--- TEXT SEGMENT ---
2007 ALL MR (Cri) 2559
IN THE HIGH COURT OF JUDICATURE AT BOMBAY(NAGPUR BENCH)
C.L. PANGARKAR, J.
Ravindra S/O. Madanlal Goenka Vs. State Of Maharashtra & Ors.
Criminal Writ Petition No.548 of 2006
13th July, 2007
Petitioner Counsel: Mr. ANIL MARDIKAR
Respondent Counsel: Mrs. A. R. WASNIK,Mr. M. M. AGNIHOTRI
(A) Criminal P.C. (1973), Ss.154, 482 - Quashing of proceedings - Wreaking personal vengeance - Held, wreaking of personal vengeance would arise only when the relations are shown to be strained for quite some time. AIR 1992 SC 694 - Ref. to. (Para 5)
(B) Penal Code (1860), Ss.407, 420 - Cheating - Ingredients - Accused acting merely as broker - Accused supposed to sell goods in name of original owner and not in his name - However, accused selling goods in his own name and took the price from buyer and retained the amount with him - Held, it must be prima facie said that ingredients of Ss.407 and 420 of I.P.C. are made out. (Para 6)
Cases Cited:
State of Haryana Vs. Ch. Bhajan Lal, AIR 1992 SC 604 [Para 5]
Ashok Chaturvedi Vs. Shitul H. Chanchani, (1998)7 SCC 698 [Para 7]
Lalmuni Devi Vs. State of Bihar, 2001(2) SCC 17 [Para 7]
Rajesh Bajaj Vs. State NCT of Delhi, 1999 ALL MR (Cri) 548 (S.C.)=AIR 1999 SC 1216 [Para 7]
Natural Sugar and Allied Industries Ltd. Vs. Razzak Hazi Gaffar, 2006(4) Mh.L.J. 771 [Para 8]
JUDGMENT
JUDGMENT :- This is an application under Section 482 of Code of Criminal Procedure. The petitioner seeks to quash the F.I.R. registered against him.
Petitioner is a Broker. Respondent no.3 is a Proprietor of Ginning and Pressing Factory. On 6-4-2006 and 11-3-2006 the petitioner purchased 50 cotton bales on each date. The delivery was taken on the spot. The value of the goods was Rs.6,58,687/-. In the meanwhile, the petitioner also placed an order for further 1200 bales of cotton with respondent no.3 and one Umeshchandra Hage. Said transaction took place on 24-4-2006. Out of 1800 bales to be purchased, 1200 bales were to be purchased from respondent no.3 and 600 bales from Umeshchandra. Fax was sent to that effect to both respondent no.3 and Mr. Umeshchandra Hage. The transaction, however, did not materialise. The petitioner was, therefore, entitiled for damages due to the difference in the rate. Later, the petitioner contacted respondent no.3 and Mr. Hage and they admitted that they would pay Rs.4,80,000/- towards the damages. The amount was not paid. On the other hand, the petitioner had paid Rs.1,00,000/- to respondent no.3. Since the petitioner started demanding the amount, it is alleged that respondent no.3 lodged a total false report against the petitioner. It is contention of the petitioner that he has, in fact, purchased 100 bales from the respondent no.3. What the respondent no.3 in the report lodged with the police alleged is that the petitioner had sold those bales in his own name at Solapur and appropriated the price thereof. The Police have registered the offence upon the report submitted by respondent no.3 to the effect that the petitioner has misappropriated the price of 100 bales which he received from party in Solapur.

--- MATERIAL PROVIDED ---

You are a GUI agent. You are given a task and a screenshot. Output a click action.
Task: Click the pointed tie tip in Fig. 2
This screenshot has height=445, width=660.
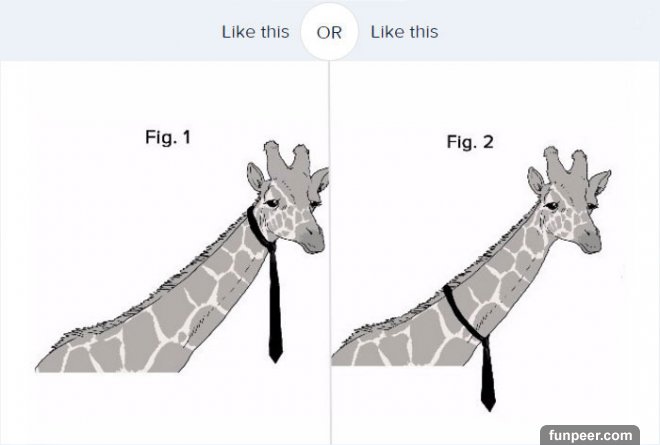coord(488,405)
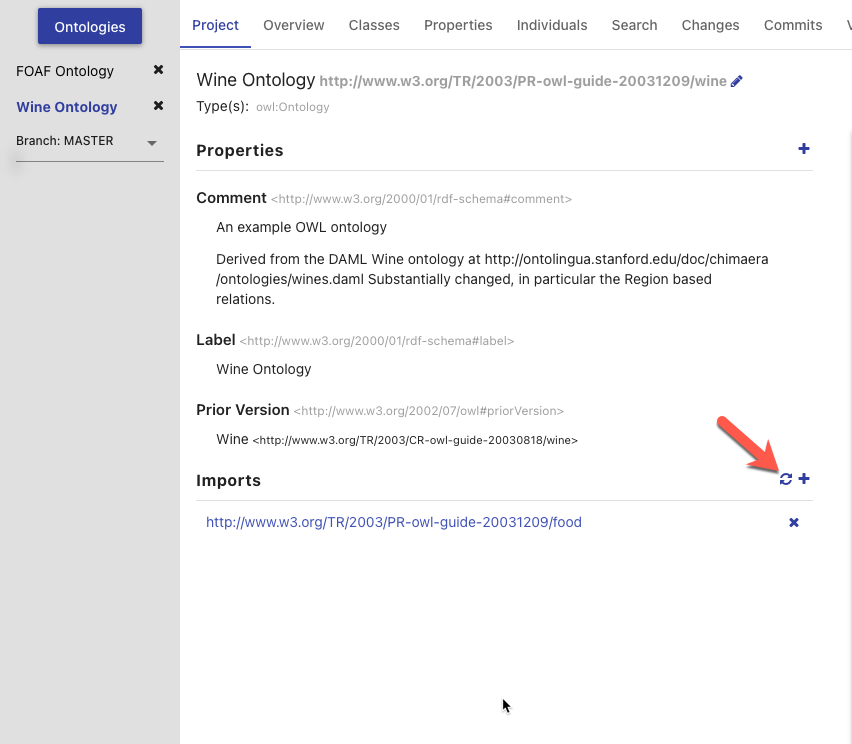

--- TO-DO LIST ---
#1 Answer these about the judgment:
(a) Who was counsel for the petitioner?
(b) What was the value of the goods from the petitioner's purchases of cotton bales on 6-4-2006 and 11-3-2006?
(c) What amount does the petitioner say respondent no.3 and Mr. Hage admitted they would pay toward damages?
#2 Could you give back everything in the judgment from "2007 ALL MR" down to "to. (Para 5)", copied word for word?
Nothing in the listing is needed here.

--- TASK-BY-TASK SOLUTIONS ---
#1
(a) Mr. Anil Mardikar
(b) Rs.6,58,687/-
(c) Rs.4,80,000/-

#2
2007 ALL MR (Cri) 2559
IN THE HIGH COURT OF JUDICATURE AT BOMBAY(NAGPUR BENCH)
C.L. PANGARKAR, J.
Ravindra S/O. Madanlal Goenka Vs. State Of Maharashtra & Ors.
Criminal Writ Petition No.548 of 2006
13th July, 2007
Petitioner Counsel: Mr. ANIL MARDIKAR
Respondent Counsel: Mrs. A. R. WASNIK,Mr. M. M. AGNIHOTRI
(A) Criminal P.C. (1973), Ss.154, 482 - Quashing of proceedings - Wreaking personal vengeance - Held, wreaking of personal vengeance would arise only when the relations are shown to be strained for quite some time. AIR 1992 SC 694 - Ref. to. (Para 5)